Oluşan olumsuz görev uyuşmazlığının çözümü için Yargıtay Birinci Başkanlığına gönderilen dosya, Ceza Daireleri Başkanlar Kurulunca değerlendirilmiş ve açıklanan gerekçelerle karara bağlanmıştır.
CEZA DAİRELERİ BAŞKANLAR KURULU KARARI
Yargıtay 4 ve 12. Ceza Daireleri arasında oluşan ve çözülmesi gereken uyuşmazlık, temyiz incelemesinin hangi Özel Dairece yapılması gerektiğinin belirlenmesine ilişkindir.
2797 sayılı Yargıtay Kanunu’nun 28.06.2014 tarihli ve 6545 sayılı Kanun ile değişik, Ceza Dairelerinin görevlerini düzenleyen, 14. maddesinin 3. fıkrasının (a) bendinde; “Daireler arasındaki iş bölümünün belirlenmesinde mahkeme kararındaki nitelendirme, mahkûmiyet dışındaki kararlarda ise iddianamede veya iddianame yerine geçen belgedeki nitelendirme esas alınır.”, (b) bendinde de; “Çeşitli suçlara ait davalarda suçların en ağırını incelemeye yetkili olan daire görevlidir.” hükmüne yer verilmiştir.

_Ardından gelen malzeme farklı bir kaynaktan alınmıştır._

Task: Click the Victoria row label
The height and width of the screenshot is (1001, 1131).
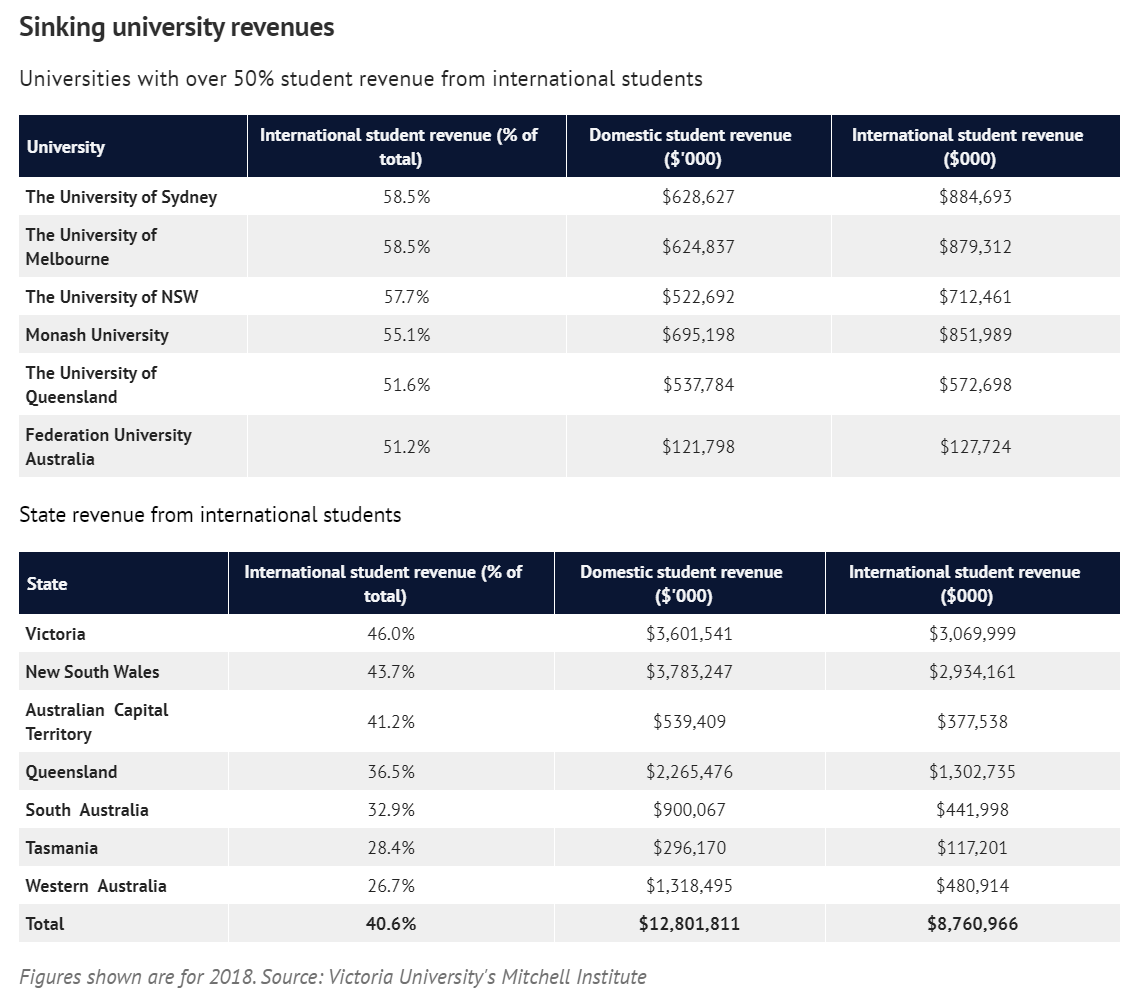Action: pyautogui.click(x=56, y=634)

2797 sayılı Yargıtay Kanunu’nun 14. maddesi uyarınca hazırlanıp 28.01.2020 tarihli ve 31022 sayılı Resmî Gazete’de yayımlanarak 01.02.2020 tarihinde yürürlüğe giren ve tebliğname tarihi itibarıyla uygulanması gereken 23.01.2020 tarihli ve 2020/1 sayılı iş bölümünün; “Yargıtay Ceza Daireleri İş Bölümü Ortak Hükümler” kısmının 2. Maddesinde; “Bu işbölümündeki düzenlemeler, yürürlüğe girdiği tarih dahil olmak üzere tebliğnamesi bu tarihten sonra tanzim olunan işler için geçerli olup, temyiz incelemesi bu iş bölümüne göre görevli bulunan ceza dairesi tarafından yapılır.”, 4. maddesinde; “Ceza Daireleri, yürürlük tarihinden önce kendisine gelen ve daha önceden gelip de bozma ya da her ne suretle olursa olsun daire dışına gönderilen işleri sonuçlandırır. İşin birden fazla dairece temyiz incelemesinin yapıldığı hallerde ise temyiz incelemesi, işi daire dışına gönderen dairece yapılır.” denildikten sonra 5. maddesinde; “Daha önce başka dairelerde görülmekte olup da dairesi değiştirilen dava dosyaları tekrar Yargıtay’a gelmesi halinde mevcut hâlleriyle ilgili daireye/dairelere gönderilir ve bu dairece sonuçlandırılır. Bu iş bölümünün yürürlüğe girmesinden önce Yargıtay incelemesinden geçmiş ya da geri çevirme kararına konu olan dosyaların, tekrar Yargıtay’a gelmesi halinde ya da olağanüstü yasa yollarından kaynaklanan taleplerde inceleme bu iş bölümüne göre görevli daire/daireler tarafından yapılır.” hükmü düzenlenmiştir.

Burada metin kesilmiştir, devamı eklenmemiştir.